INTERNET GIANT Google has updated its Maps service to show a much better picture of North Korea.
The firm recently sent its chairman north of the border, and since his safe return it has busied itself improving its picture of the area. Google Maps now shows some of North Korea's most remote locations, and Google is happy to be able to show them. You can see the difference in the before and after pictures here.
"The goal of Google Maps is to provide people with the most comprehensive, accurate, and easy-to-use modern map of the world. As part of this mission, we're constantly working to add more detailed map data in areas that traditionally have been mostly blank," said Jayanth Mysore, senior product manager at Google Map Maker.
"For a long time, one of the largest places with limited map data has been North Korea. But today we are changing that with the addition of more detailed maps of North Korea in Google Maps."
The new maps have been created with the help of locals, so not, as we first imagined, Eric Schmidt with some sort of GPS and 3D mapping tracker underneath a large cowboy hat.
"Creating maps is a crucial first step towards helping people access more information about parts of the world that are unfamiliar to them.

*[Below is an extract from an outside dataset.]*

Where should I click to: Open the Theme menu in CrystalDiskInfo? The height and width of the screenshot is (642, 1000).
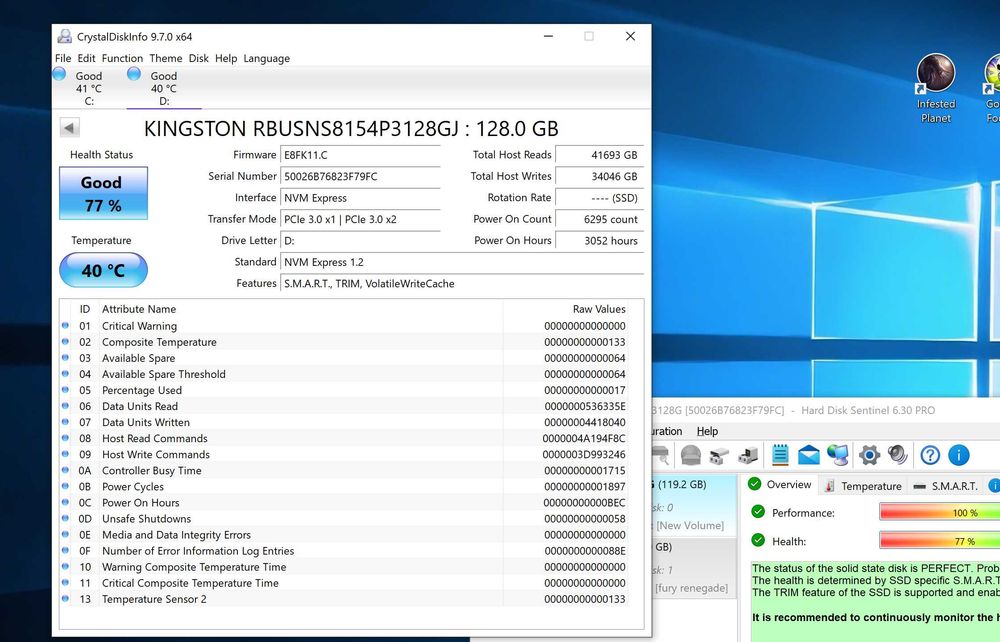click(x=166, y=58)
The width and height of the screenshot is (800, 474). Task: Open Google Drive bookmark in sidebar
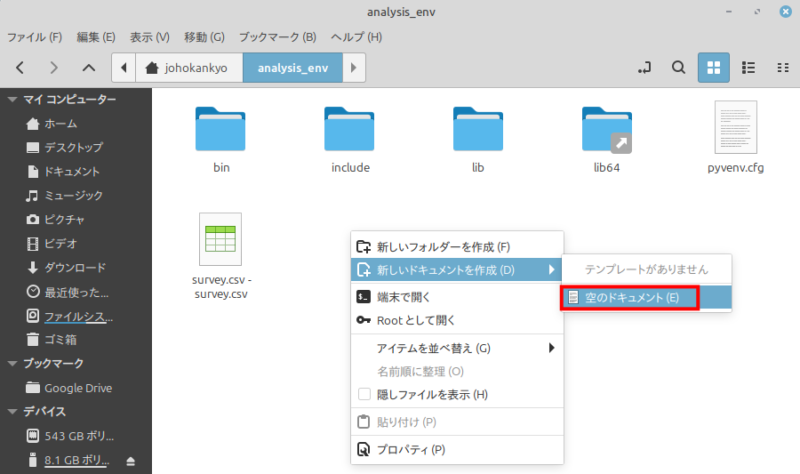point(78,388)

While many people around the globe are fascinated with North Korea, these maps are especially important for the citizens of South Korea who have ancestral connections or still have family living there," added Mysore.
"We thank all the Map Maker contributors who continue to create helpful maps for people around the world."
Schmidt implored North Korea to soften its stance when he left the country. Speaking to reporters at Beijing airport he said that its choice to limit internet access is going to bite it back.
"As the world becomes increasingly connected, their decision to be virtually isolated is very much going to affect their physical world, their economic growth and so forth, and it will make it harder for them to catch up economically. We made that alternative very clear," he said, according to a report at the Guardian.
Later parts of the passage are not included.